Having other peoples perceptions of how you should live your life, and what you should be accomplishing really seems to destroy a lot of peoples lives. Family is supposed to be there for you and be supportive, not smother, control and drive your existance as if by joystick. I went through a relatively similar experience in my youth, labeled by my family as incapable of rational thought (my first discovery of ironic hypocrisy), and air mailed to specialists.
I am the first to admit i don't always play well with others, early this morning i started a debate in the e2 chatterbox about cut & pasting information from various sources into my 'factual' nodes. The thing is, i realise that i am not making friends, at least not in the traditional sense. I don't think anyone is a friend, if you make them a friend. People have to want to be your friend, regardless of whether or not they agree with your opinions. So I am not afraid to have an opinion, and i'm not afraid to be different. It just creates ripples in the illusionary smooth fabric of harmony.
I don't claim to have the edge on intelligence over everyone else, but i do believe that there are more than 1 kind of intelligence, since everyone has their own experience to guide exploration through the universe. I do not want to 'steal' other peoples 'intellectual property' but i also feel that property is a selfish motivation, particularly when this societys' haves decide to horde information for their own desires. I have no shame in using cut and paste methods to disseminate information from the internet into e2 for other people to read. I almost always put reference to sources of direct copy, though sometimes i may neglect to do so. Plausable deniability.
I have been trying, and succeeding at walking away from situations that get my adrenalin pumped. At times, i've discovered through the process of self-examination, I tend to neglect the feelings of a person over the mechanics of an argument. I never do this on purpose, but i suppose i feel threatened and use what tools i have available to deflect intrusion. I desire some kind of calm solution, or mutual compromise, although this is seldom possible.
I wrote my first 1 hour story tonight and noded it online. I think it was a success, though I find the process really scary since i don't know where i'm going with the words. I find it's the same as my pen and ink works, starting with a blank page and a blank mind.. things will build their own references which i can look back to.. but you have to start with an idea.. no matter how ludicrous or irrelevent it seems. Similar to how Gnutella works, you have 1 host (idea), which is linked to another, until the web of hosts grows large enough to find all that you look for.
I am feeling pretty lonely actually, like many other people. I know i'm not the only guy without a gf, but i don't know if I want one. The thought of having someone that close to me is frightening, it is such a large risk. It is easier to let my thoughts out in a semi-anonymous place like a daylog entry, than what seems a lot more revealing as my true feelings embedded within a stream of consciousness short story.

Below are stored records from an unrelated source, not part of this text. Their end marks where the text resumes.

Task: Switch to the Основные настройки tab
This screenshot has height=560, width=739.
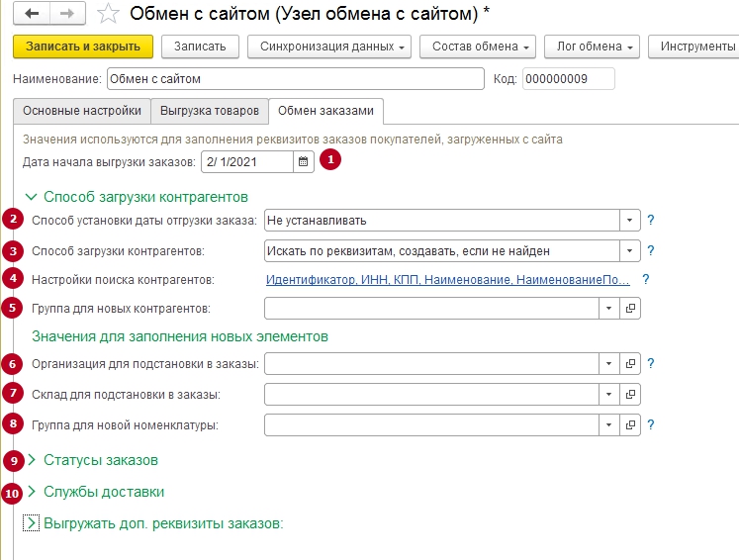Action: 82,111
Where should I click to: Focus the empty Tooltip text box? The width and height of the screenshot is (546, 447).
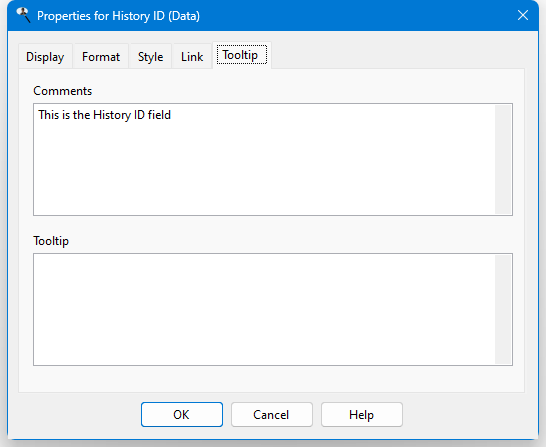(x=265, y=309)
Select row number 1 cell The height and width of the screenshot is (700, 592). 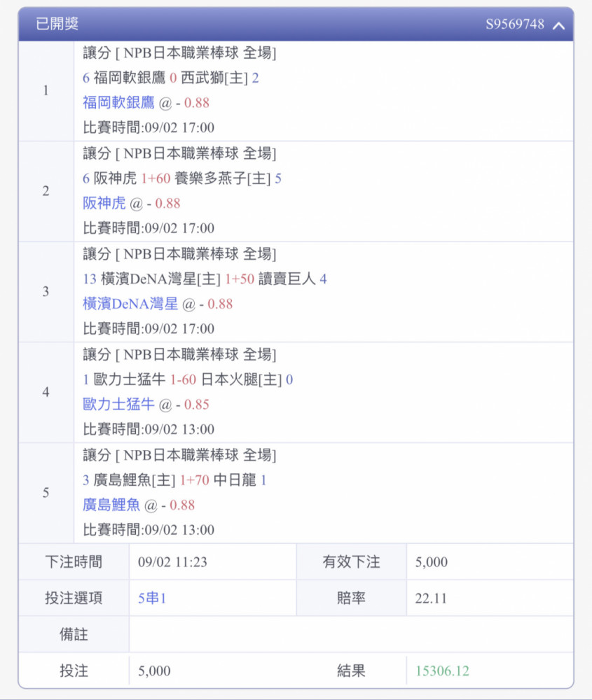click(46, 90)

Being alone is rewarding, but neglecting courage to do new things and experience life to the full extent possible is a crime to your mind. Experience of all things will lead you towards the path of wisdom, i just some days feel like i chose to walk on the path dedicated to concorde jets. Facing that which you are afraid of will open doors you cannot imagine exist, since they are obscured by the human instinctual fear powered by primal chemical reactions. You can do anything you put your mind to, change whatever part of yourself you want to. All you have to do is decide to do it, and proceed without a look back. Repercussions themselves are part of the learning process. If you don't make mistakes, then your not living life properly. The key is to forgive others, forgive yourself and let yourself be forgiven. Give others the opportunity to grow, spite and hatred have no place in friendship. I know, i've felt it.. and i know its not right.
Sounds like some kind of lecture, but it is how i feel. Change has to come from inside you first, before it can manifest outward to others. Patience is a beautiful word, though it is also one of the most difficult.

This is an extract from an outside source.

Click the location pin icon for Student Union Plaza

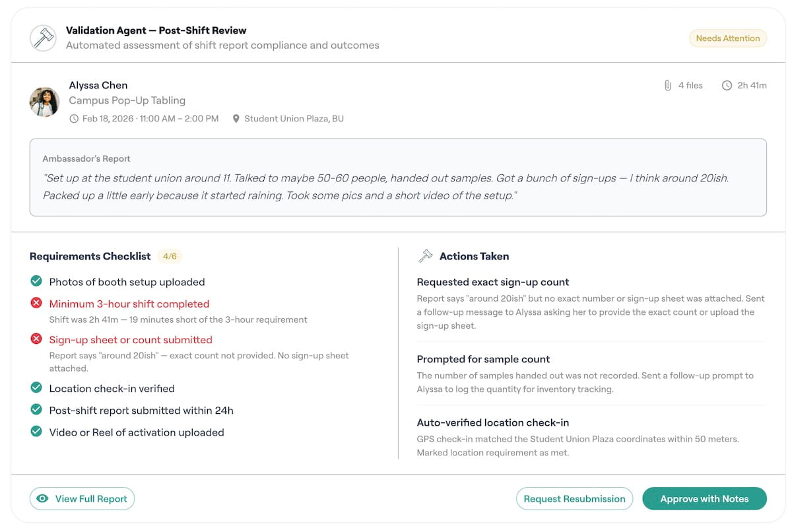[x=236, y=119]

I had a long talk with my friend Michelle, ex-study partner from British Columbia tonight. We both studied and passed the MCSE course last year, and worked on the same 1st contract together. We talked about not quite being independant, since she is still living at home at 28, and i am 29 living with a friend and his family at the moment. It's so important to have a place of your own that you can make your own. Decorate to suit your personality, and to have privacy within your own womb. I don't know how many other people out there are having a hard time getting personal space, but i hope those that do appreciate it fully.
I tried calling my bio-chemist friend Cindy in California, I used to visit her and her bf in Seattle. I remember sitting in a Starbucks watching snow drift by after watching them spin tracks at www.groovetech.com Saturday morning. There is a special feeling with Seattle, i can't quite place it, but the West Coast of Vancouver, and Seattle have knitted some kind of magical fabric in the air, it could just be all the wildlife and temperate rainforest intoxication. In California the telco charges by the minute for use of phones (at least in San Mateo). I find that concept criminal, but not unlike England.
I should have known caffeine was a bad idea, i had a large Tim Hortons coffee and a creuller. Caffeine really pumps my system, and is a dangerous drug. of course i will relive my teenage years and sleep til 4 or 5pm.